Camera sensors work by converting light into digital information through a sophisticated process that directly impacts image quality. When light hits the camera sensor, photons strike individual photosites (pixels) where they generate electrical charges through the photoelectric effect. This electrical signal is then processed through a Bayer filter array, which separates the light into red, green, and blue color information using a mosaic pattern of colored filters over each photosite. The relationship between sensor size and megapixel count determines the physical size of each photosite, larger photosites can capture more photons, resulting in better signal-to-noise ratio, improved dynamic range, and superior low-light performance. Smaller photosites, created when more megapixels are packed onto the same sensor size, may provide higher resolution but often at the cost of light-gathering efficiency. After the sensor captures this light information, the Image Signal Processor (ISP) converts the analog electrical signals to digital values, applies various corrections and processing algorithms, then sends the processed data through the Input/Output interface for storage or display.
Sensors have existed for centuries and CMOS image sensor chips are used in over 85% of smartphones for image and video capture, Sony, which holds 40-60% of the market share, manufactures the image sensors that dominate our digital world today.

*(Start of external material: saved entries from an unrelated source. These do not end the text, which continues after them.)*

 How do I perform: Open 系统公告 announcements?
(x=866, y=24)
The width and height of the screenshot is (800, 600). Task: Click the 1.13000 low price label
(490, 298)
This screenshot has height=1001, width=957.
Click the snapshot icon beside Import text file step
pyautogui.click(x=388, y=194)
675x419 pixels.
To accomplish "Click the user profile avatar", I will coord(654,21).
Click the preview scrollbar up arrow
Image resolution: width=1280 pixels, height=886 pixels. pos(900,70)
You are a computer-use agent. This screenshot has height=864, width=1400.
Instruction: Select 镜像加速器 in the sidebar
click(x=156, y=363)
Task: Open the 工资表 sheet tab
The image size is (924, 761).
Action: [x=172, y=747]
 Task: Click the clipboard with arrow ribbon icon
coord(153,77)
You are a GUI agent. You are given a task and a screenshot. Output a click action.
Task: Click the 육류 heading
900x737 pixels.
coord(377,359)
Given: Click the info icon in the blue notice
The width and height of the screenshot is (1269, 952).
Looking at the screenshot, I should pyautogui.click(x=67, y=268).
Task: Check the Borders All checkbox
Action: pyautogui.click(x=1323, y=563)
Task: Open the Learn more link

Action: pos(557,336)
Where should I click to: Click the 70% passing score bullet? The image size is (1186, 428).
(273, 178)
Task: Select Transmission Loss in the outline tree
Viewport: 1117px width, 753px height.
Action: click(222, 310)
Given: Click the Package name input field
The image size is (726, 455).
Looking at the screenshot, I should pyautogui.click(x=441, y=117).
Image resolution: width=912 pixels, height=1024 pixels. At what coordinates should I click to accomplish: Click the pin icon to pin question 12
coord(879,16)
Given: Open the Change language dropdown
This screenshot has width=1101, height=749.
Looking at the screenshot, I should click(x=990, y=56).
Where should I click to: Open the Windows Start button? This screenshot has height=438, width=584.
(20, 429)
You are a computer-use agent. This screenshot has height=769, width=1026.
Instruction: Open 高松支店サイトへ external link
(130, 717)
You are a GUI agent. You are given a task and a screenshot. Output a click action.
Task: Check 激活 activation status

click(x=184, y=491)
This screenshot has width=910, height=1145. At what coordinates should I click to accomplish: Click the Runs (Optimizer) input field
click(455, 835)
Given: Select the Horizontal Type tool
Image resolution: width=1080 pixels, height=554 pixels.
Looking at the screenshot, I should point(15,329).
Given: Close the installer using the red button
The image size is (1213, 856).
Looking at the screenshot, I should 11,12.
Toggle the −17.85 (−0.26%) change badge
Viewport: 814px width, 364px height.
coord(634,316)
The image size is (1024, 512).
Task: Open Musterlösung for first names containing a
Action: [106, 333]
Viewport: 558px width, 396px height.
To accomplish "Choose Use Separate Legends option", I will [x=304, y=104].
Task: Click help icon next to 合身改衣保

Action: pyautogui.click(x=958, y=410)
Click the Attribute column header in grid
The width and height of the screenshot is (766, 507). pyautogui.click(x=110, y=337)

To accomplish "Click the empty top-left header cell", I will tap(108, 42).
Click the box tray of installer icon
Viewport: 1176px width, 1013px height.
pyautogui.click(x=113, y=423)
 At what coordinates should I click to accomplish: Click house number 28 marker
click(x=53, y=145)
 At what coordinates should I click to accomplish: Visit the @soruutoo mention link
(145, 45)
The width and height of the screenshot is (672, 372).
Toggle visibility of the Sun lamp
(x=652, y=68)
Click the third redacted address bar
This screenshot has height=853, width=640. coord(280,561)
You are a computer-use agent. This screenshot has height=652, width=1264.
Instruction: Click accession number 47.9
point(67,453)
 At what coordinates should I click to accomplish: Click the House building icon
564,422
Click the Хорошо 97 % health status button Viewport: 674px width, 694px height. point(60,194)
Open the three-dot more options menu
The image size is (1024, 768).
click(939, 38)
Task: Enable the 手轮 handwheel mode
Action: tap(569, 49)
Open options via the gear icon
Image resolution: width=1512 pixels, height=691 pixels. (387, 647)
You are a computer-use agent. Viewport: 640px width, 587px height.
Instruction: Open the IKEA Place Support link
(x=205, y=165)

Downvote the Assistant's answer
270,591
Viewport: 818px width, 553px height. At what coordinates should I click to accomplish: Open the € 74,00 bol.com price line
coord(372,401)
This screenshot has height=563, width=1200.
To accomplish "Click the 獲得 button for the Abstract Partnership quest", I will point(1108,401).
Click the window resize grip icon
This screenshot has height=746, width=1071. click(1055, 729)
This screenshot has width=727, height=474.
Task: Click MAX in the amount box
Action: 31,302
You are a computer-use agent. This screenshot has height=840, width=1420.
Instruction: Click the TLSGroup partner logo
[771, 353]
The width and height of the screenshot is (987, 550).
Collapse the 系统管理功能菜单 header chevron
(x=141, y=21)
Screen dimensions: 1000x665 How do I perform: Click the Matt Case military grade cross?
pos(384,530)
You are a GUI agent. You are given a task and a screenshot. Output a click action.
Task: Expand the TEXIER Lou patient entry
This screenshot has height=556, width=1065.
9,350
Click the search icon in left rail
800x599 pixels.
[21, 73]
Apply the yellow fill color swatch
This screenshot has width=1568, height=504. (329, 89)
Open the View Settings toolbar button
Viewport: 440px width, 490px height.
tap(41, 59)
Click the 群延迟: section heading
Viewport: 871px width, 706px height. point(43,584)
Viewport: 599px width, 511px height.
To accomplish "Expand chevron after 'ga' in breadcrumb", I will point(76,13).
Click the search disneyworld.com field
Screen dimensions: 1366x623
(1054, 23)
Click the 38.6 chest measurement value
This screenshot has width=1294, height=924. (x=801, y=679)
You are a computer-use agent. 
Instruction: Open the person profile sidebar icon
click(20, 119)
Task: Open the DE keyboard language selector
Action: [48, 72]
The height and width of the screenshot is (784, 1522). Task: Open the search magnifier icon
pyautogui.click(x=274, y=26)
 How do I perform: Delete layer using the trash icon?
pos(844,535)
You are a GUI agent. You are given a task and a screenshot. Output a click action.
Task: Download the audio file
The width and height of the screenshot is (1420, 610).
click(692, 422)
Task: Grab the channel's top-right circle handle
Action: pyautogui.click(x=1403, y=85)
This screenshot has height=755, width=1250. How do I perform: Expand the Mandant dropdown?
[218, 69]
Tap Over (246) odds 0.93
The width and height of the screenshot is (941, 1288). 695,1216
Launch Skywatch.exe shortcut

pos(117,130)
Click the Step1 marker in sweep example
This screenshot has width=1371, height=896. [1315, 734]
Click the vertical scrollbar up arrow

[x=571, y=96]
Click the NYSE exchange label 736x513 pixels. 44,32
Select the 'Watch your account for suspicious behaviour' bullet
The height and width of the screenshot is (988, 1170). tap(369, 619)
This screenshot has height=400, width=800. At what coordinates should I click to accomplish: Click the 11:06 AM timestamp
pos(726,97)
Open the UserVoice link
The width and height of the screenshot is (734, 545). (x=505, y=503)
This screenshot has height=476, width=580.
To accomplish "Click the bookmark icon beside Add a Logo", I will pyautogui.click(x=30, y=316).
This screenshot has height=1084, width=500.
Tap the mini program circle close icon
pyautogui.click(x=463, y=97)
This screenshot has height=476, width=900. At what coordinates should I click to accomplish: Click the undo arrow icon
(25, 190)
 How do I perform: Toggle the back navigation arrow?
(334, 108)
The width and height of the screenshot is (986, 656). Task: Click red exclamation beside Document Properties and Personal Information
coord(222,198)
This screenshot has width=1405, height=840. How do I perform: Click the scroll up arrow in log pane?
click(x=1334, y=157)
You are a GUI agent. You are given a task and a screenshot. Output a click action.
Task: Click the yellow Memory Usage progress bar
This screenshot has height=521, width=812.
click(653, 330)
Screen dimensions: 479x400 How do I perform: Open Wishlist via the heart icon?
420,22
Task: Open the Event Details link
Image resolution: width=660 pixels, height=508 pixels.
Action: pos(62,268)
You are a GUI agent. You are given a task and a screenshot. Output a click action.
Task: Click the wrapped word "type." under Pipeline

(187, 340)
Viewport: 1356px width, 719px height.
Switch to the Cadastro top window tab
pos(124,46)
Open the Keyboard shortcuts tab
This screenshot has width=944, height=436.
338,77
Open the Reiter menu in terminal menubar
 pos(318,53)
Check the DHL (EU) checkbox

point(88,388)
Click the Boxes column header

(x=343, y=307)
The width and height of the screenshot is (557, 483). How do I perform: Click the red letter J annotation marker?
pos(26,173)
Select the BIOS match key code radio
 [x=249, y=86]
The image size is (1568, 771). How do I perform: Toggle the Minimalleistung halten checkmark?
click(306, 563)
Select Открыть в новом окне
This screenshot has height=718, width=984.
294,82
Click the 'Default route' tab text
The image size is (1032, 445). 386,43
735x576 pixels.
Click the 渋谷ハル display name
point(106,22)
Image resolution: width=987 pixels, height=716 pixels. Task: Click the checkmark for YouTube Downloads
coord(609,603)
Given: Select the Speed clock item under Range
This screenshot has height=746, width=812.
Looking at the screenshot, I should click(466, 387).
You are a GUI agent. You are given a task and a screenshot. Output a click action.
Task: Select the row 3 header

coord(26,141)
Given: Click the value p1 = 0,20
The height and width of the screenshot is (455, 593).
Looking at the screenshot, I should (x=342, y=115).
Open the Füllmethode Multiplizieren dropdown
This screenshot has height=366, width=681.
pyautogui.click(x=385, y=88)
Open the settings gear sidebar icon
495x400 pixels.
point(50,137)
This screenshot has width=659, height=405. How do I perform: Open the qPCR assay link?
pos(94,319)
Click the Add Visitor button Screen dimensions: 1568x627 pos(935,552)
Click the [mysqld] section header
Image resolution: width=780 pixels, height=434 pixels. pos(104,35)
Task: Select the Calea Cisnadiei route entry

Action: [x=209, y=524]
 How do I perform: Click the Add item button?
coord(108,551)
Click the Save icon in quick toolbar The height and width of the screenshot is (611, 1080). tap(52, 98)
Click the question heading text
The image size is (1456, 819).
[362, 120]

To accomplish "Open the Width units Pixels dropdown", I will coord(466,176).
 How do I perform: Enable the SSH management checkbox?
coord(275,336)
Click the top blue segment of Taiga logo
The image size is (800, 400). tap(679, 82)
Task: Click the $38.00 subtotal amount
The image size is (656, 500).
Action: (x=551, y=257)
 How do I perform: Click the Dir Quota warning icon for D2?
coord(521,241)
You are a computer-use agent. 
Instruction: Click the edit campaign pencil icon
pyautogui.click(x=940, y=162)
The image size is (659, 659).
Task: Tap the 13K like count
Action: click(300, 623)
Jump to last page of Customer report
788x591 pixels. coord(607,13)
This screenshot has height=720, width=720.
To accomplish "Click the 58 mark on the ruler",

The diagram shows one chip sensor, which is common in mobile imaging, consumer and cinema cameras, in a single-chip sensor, a Bayer filter is normally used to capture red, green, and blue through filters arranged in a 2×2 grid pattern (typically two green, one red, and one blue). This layout enhances sensitivity to green light, which contributes significantly to perceived image sharpness. Three-chip systems use a beam splitter to divide incoming light into separate red, green, and blue channels, directing each to its own dedicated image sensor. In contrast, three-chip sensors are more likely to be found in larger broadcast cameras such as those used in electronic news gathering (ENG), due to their bulkier design and higher performance requirements.
Sensor design innovation doesn’t stop there, notably Sony marked a new era of sensor illumination possibilities, one major advancement is the development of BSI (Back-Side Illuminated) and stacked CMOS sensors. In BSI sensors, the photodiode is positioned closer to the light source by relocating circuitry to the back of the sensor, improving light sensitivity and signal strength. A well-known consumer example is the Sony A7R II and other camera models.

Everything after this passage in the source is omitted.